The day after I moved into my lodgings, I was given directions to my new place of work. I went there to get acquainted with my workplace – a small, private nursing home for elderly people. The manager was cold, but she introduced me to a Lithuanian woman who worked there, instructing her to show me my duties.

These involved the daily care of the residents, including feeding, washing and dressing them, taking them to the bathroom, and monitoring their skin and health conditions. Any status changes had to be reported to the nurse. Care assistants were not required to manhandle the patients. For this purpose, there were special lifting devices called hoists or standing aids. I appreciated that what was being asked of me, was a serious and responsible job.
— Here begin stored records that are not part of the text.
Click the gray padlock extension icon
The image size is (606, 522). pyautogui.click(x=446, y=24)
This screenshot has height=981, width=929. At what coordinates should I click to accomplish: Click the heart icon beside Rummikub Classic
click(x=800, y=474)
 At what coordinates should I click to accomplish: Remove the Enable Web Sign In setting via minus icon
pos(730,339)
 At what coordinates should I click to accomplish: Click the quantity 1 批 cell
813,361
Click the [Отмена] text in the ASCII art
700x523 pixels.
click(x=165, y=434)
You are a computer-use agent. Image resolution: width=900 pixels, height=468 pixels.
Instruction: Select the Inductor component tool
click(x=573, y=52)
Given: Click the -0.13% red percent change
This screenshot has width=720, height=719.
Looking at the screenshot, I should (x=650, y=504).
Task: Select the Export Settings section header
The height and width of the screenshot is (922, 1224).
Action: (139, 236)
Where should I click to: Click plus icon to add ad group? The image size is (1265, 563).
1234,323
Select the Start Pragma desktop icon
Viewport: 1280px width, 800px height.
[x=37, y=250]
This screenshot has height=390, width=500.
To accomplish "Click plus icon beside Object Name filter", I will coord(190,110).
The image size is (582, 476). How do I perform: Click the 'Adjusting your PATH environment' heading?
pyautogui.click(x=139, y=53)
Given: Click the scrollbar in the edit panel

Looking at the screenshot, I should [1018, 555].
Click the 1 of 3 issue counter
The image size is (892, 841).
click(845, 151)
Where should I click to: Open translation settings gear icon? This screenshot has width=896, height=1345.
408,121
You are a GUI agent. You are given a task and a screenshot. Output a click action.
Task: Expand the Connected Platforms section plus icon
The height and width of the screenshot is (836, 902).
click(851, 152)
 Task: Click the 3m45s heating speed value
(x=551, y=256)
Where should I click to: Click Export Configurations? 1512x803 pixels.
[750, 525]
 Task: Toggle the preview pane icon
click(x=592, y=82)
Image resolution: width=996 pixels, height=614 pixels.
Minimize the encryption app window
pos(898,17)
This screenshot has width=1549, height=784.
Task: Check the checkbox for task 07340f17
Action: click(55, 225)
There were three Lithuanians working in the nursing home: two women and a young man.  We became friends and have stayed in contact since then.  One of the Lithuanians, a woman named Jolanta, was a qualified nurse. She explained that the facility employed people as care assistants rather than nurses, regardless of their qualifications.

In order to work as a nurse, she said, I would have to apply to the Nursing and Midwifery Council (NMC) for a professional qualification number (PIN). Only then could I start applying for real nursing jobs in England. In Lithuania, I already had my nursing license, but to get my PIN in the UK, I would need to get various documents sent over from Vilnius.

The manager at the nursing home said that I would be summoned to work as soon as they had checked my criminal history. I had already provided the results of a criminal-record check from Lithuania. However, the rules required that a further check be conducted using the UK’s own criminal-records database.

The situation was somewhat different for people who already had the appropriate professional registration in the UK – such as qualified nurses with a PIN. In such cases, no questions were asked about a possible criminal record.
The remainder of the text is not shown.